Mohon maaf, bila tiba-tiba, sekarang saya pun jadi begitu perkasa hingga juga menjadi pengatur cerita, sekaligus menentukan premis, drama, dan klimaks. Padahal, maunya saya, ya sekadar merekam saja apa yang terjadi di panggung. Lalu, menjelaskan gambar-gambar yang didapat. Ya, seperti konsep membuat news feature. Tapi, ini kan film dokumenter! Ya, harus beda.
Karena itu, di luar informasi, estetika, dan drama, maka pesan moral laksana ustadz pun sah-sah saja disisipkan dalam film dokumenter ini.
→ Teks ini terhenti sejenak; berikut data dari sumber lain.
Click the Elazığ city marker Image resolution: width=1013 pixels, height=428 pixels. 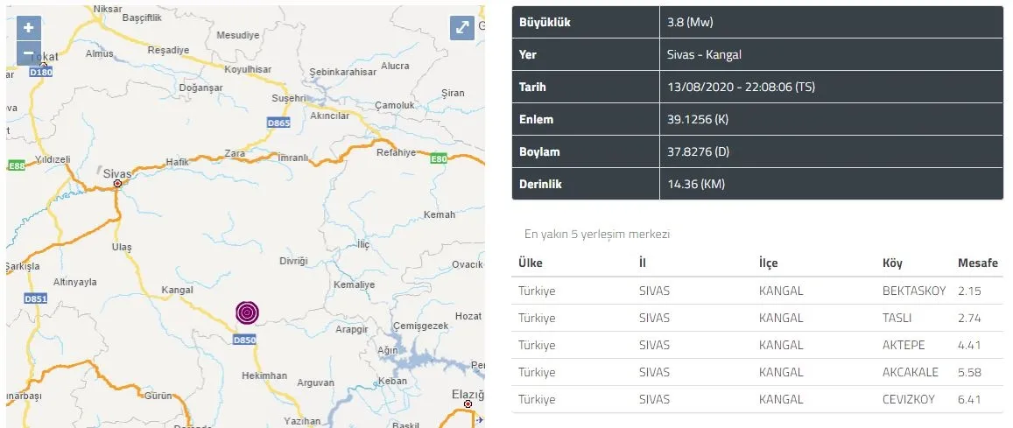469,404
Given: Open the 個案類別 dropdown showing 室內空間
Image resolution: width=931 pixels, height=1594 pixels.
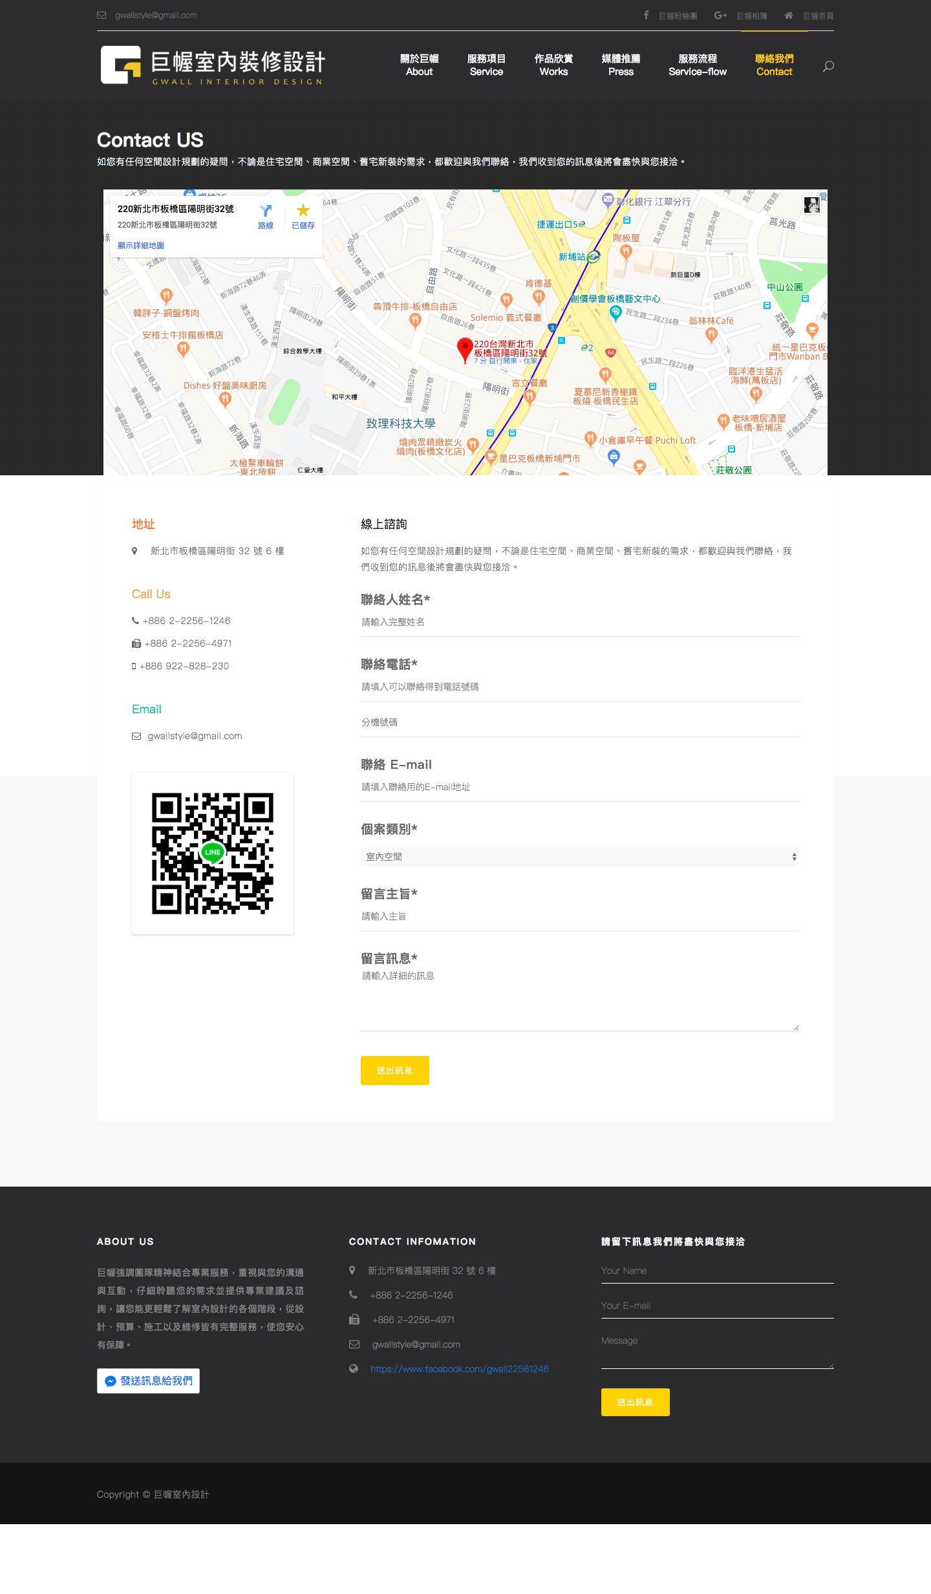Looking at the screenshot, I should [x=579, y=857].
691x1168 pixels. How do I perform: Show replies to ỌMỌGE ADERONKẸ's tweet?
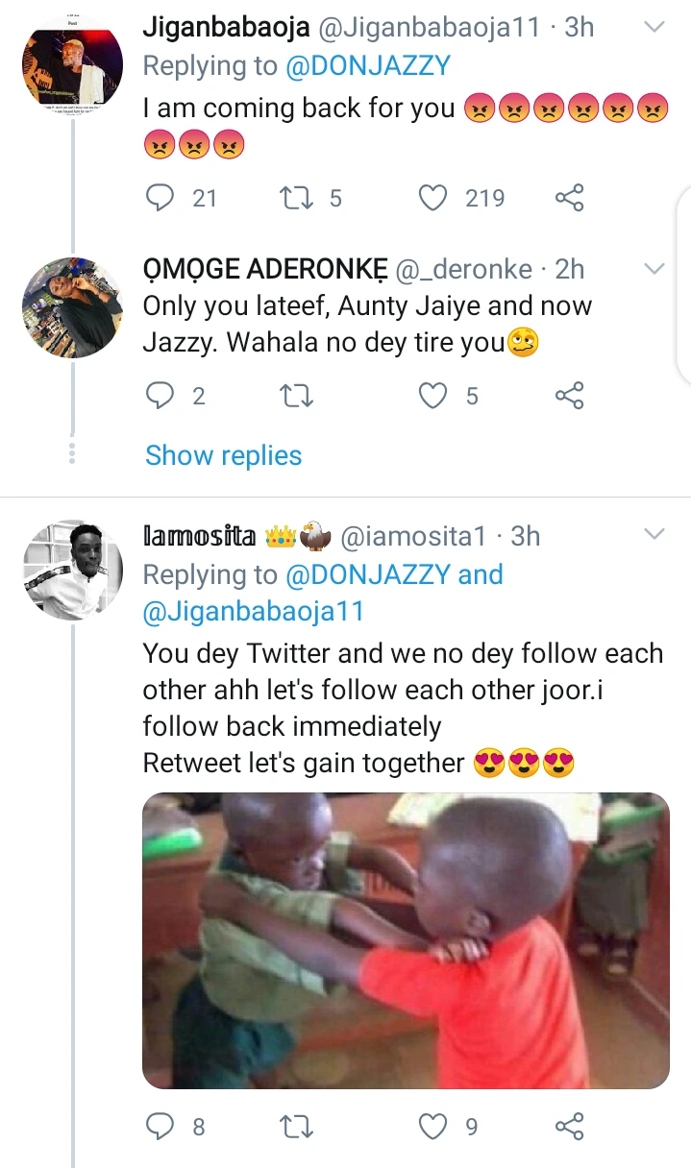(223, 455)
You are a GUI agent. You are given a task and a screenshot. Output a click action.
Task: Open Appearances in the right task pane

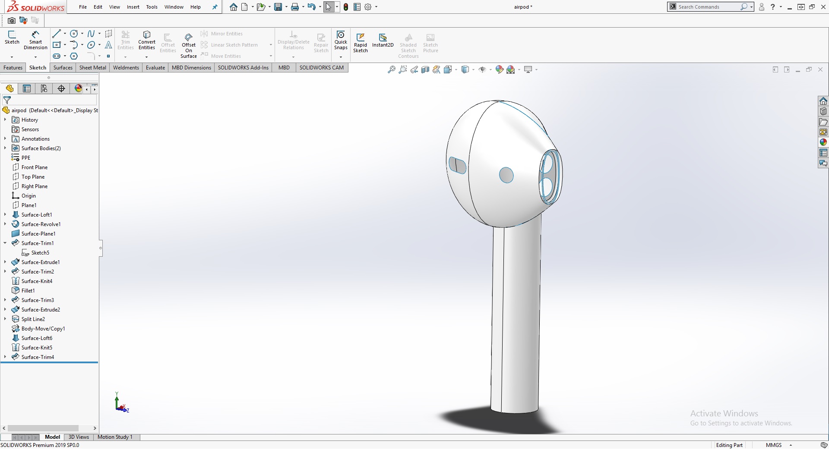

Toh, saya pemilik konsep penceritaan. Tujuan utamanya, saya pun bisa menjejalkan “jeritan batin” yang sering dijadikan doa. Isinya sederhana saja: semoga Tukul Arawana istiqomah menjadi host acara Bukan Empat Mata, Iwan Fals konsisten dengan lagu-lagu kritik sosialnya, Oneng juga tetap setia dengan Bang Bajuri-nya, Andrea Hirata terus saja menulis novel-novel inspiratif, dan saya pun tetap saja berdoa untuk mereka.
Maksudnya, agar mereka tak pernah terpikir, apalagi latah, untuk tiba-tiba menjadi calon-calon pemimpin di negara tercinta ini, dalam porsi presiden, gubernur, bupati, walikota, camat, termasuk Ketua RT. Karena, Gusti Allah memang telah menyediakan space sendiri untuk para pemimpin yang dilahirkan sebagai pemimpin.[]
* Tulisan ini didedikasikan kepada sahabat saya, Ki Slamet Gundono.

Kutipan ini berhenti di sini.